*Bahan latihan*
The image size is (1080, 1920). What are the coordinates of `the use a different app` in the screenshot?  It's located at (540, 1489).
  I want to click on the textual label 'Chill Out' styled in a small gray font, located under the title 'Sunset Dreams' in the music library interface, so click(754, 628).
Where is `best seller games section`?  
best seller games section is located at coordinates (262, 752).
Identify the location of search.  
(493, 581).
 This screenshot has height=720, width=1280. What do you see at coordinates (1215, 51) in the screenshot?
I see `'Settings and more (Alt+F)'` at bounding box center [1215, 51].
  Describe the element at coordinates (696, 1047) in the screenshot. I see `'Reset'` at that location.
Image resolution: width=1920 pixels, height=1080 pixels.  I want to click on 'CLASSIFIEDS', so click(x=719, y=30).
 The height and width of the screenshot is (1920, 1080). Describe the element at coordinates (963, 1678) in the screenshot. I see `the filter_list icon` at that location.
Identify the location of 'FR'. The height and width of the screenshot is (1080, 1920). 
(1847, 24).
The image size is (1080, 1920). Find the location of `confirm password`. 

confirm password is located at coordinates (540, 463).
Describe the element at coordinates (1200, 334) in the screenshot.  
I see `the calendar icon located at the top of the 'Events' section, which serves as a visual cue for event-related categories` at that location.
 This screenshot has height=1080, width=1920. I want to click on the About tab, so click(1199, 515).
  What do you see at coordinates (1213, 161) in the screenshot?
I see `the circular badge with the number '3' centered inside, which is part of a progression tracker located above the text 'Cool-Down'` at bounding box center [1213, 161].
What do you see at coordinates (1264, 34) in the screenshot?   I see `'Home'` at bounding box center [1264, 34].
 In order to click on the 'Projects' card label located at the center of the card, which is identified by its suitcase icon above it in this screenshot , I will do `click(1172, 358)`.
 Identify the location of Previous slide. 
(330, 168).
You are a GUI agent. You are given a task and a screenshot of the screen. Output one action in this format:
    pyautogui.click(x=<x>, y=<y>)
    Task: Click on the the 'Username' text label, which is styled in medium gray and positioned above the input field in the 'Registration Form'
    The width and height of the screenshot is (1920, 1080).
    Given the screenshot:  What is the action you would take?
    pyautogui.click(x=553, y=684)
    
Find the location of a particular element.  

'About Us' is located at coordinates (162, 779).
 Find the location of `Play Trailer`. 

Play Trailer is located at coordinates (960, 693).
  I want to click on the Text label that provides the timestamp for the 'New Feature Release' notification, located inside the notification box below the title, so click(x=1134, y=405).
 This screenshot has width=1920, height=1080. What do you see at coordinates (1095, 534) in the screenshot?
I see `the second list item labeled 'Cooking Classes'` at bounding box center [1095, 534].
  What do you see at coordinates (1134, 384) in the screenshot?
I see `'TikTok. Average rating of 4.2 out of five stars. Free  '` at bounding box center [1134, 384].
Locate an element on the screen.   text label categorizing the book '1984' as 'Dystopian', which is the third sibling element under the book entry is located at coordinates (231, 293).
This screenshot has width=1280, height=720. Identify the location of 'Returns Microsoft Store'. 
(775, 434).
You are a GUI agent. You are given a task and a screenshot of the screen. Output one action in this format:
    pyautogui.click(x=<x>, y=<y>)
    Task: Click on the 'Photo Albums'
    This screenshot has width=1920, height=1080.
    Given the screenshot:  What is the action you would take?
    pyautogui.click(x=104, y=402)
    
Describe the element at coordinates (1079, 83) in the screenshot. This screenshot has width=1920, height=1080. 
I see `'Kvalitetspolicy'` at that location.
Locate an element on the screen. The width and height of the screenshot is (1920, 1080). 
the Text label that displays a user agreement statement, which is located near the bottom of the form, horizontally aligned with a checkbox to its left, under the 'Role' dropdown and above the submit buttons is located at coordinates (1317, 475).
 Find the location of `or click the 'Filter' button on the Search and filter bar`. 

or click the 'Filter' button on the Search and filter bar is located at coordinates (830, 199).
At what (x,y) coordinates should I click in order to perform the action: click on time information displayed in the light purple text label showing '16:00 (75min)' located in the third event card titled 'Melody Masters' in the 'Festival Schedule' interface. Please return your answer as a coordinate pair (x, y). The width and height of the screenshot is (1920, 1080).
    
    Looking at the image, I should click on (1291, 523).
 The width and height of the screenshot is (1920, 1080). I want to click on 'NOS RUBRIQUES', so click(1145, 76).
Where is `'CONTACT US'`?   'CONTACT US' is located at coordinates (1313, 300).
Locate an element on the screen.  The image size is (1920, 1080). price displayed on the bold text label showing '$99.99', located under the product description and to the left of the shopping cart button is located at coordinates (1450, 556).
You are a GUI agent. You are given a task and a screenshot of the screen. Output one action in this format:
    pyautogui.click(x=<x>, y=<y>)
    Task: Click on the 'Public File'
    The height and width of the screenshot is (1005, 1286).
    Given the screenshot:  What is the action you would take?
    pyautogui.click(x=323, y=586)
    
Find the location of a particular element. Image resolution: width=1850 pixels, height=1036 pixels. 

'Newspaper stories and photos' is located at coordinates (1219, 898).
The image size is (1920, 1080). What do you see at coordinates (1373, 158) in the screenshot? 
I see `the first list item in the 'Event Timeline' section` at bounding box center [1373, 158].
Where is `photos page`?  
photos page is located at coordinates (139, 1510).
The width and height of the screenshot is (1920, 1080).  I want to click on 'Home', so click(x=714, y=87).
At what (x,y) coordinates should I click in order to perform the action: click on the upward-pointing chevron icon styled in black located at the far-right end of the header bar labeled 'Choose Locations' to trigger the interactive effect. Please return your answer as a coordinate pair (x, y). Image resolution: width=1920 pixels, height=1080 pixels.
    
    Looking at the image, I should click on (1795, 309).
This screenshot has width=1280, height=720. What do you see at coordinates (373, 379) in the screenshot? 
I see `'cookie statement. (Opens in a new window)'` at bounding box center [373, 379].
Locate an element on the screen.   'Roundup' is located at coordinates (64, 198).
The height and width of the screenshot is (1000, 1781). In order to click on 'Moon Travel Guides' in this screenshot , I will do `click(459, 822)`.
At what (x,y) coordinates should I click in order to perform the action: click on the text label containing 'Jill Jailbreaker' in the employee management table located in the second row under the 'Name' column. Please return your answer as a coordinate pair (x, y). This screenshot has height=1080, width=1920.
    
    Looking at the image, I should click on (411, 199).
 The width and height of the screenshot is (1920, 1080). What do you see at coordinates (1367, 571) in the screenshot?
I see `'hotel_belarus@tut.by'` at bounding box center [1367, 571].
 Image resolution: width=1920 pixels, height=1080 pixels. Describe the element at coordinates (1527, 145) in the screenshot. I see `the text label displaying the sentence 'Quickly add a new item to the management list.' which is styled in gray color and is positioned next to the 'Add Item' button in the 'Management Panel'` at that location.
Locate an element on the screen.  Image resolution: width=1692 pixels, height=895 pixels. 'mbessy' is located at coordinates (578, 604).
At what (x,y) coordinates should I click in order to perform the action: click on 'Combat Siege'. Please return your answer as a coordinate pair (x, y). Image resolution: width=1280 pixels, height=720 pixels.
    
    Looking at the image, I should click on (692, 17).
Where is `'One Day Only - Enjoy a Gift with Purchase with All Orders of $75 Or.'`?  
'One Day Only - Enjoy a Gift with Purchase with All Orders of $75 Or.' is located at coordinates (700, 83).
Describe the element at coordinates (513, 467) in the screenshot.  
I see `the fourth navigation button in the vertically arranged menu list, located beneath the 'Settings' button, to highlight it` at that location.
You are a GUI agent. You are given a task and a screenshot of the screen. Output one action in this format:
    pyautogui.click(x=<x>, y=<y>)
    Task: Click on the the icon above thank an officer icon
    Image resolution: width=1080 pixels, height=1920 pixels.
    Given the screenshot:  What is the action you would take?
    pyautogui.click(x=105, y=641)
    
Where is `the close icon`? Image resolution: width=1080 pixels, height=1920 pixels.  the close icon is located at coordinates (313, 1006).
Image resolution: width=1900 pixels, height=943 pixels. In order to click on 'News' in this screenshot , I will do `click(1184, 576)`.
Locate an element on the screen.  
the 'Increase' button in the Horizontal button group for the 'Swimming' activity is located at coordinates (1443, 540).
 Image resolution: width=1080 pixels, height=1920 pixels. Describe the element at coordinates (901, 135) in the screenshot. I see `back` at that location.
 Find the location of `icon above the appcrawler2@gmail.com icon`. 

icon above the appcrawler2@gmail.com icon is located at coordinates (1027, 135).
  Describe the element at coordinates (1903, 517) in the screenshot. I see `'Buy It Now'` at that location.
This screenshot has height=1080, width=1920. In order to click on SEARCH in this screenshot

*Tujuan latihan*
Sajikan sebagai tabel Markdown baris-baris mulai dari baris yang memuat "The image size is (1920, 1080). What" sampai dengan baris yang memuat "so click(x=714, y=87).", kedua baris itu termasuk. Gunakan kolom No untuk nomor urut dan kolom Baris untuk isi tiap baris, dan lewati baris kosong.

*Jawaban benar*
| No | Baris |
|---|---|
| 1 | The image size is (1920, 1080). What do you see at coordinates (1373, 158) in the screenshot?  |
| 2 | I see `the first list item in the 'Event Timeline' section` at bounding box center [1373, 158]. |
| 3 | Where is `photos page`?   |
| 4 | photos page is located at coordinates (139, 1510). |
| 5 | The width and height of the screenshot is (1920, 1080).  I want to click on 'Home', so click(x=714, y=87). |